Part 1 is focused on finding an accurate nose tip. The project casts the nose detection problem as a pixel coordinate regression problem, where the input is a single grayscale image, and the outputs are the nose tip positions (x, y). In practice, (x, y) are represented as the ratio of image width and height, ranging from 0 to 1.

The model architecture that I used is below, which consists of 3 convolutional layers in equal splits (n=12) from 1-32. The first layer has a kernel size of 5x5 and the remaining layers 3x3.

To calculate the fully connected input dimensions I printed the shape of the network after the last pooling layer: 1536 (# Channels x H x W).

```
Network Architecture:
Net_(
(conv1): Conv2d(1, 12, kernel_size=(5, 5), stride=(1, 1), padding=(2, 2))
(conv2): Conv2d(12, 24, kernel_size=(3, 3), stride=(1, 1))
(conv3): Conv2d(24, 32, kernel_size=(3, 3), stride=(1, 1))
(pool): MaxPool2d(kernel_size=2, stride=2, padding=0, dilation=1, ceil_mode=False)
(fc1): Linear(in_features=1536, out_features=300, bias=True)
(fc2): Linear(in_features=300, out_features=2, bias=True)
)
```

The purpose of this part of the assignment is to conduct full face keypoint detection using a larger image size (I picked 160x120 px).

Because we are using bigger images, of course we need more convolutional layers.
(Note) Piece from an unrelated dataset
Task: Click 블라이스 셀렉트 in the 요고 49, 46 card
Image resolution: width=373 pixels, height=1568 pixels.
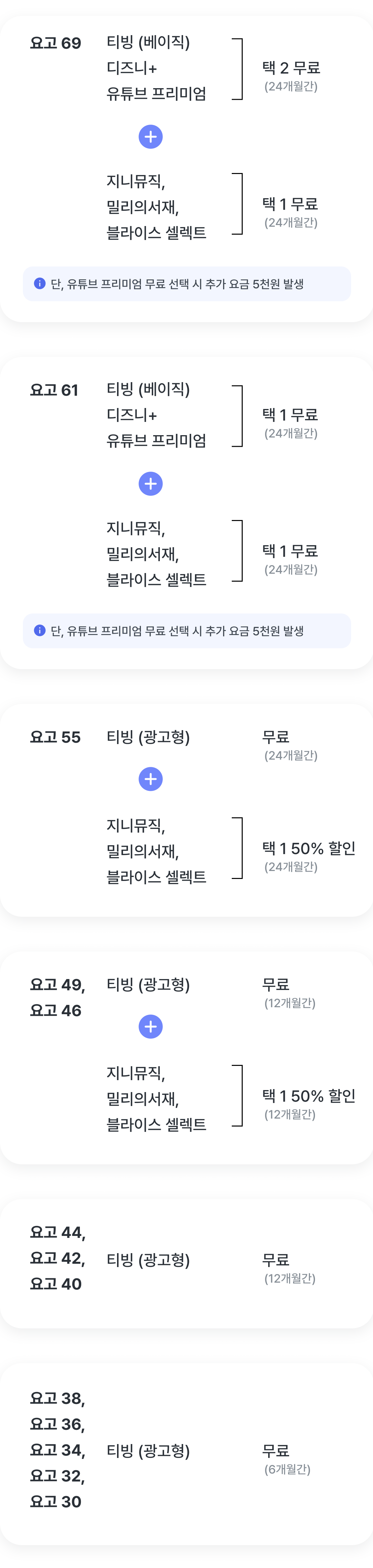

This time I implemented a 5 layer CNN, still with a max pooling layer.

Some design choices include: -Setting the bias parameter to True -Adjusting the kernel size for the first convolutional layer to 7, the 2nd two to 5 and the 2nd to last to 3. -Setting the learning rate to .0005 and increasing the number of epochs to 40

The results of this process were a bit more unstable than I expected. This is likely due to the small amount of traning data and the relative simplicity of the model itself.

As you can see, there is good performance on some examples, but the failure cases are quite extreme.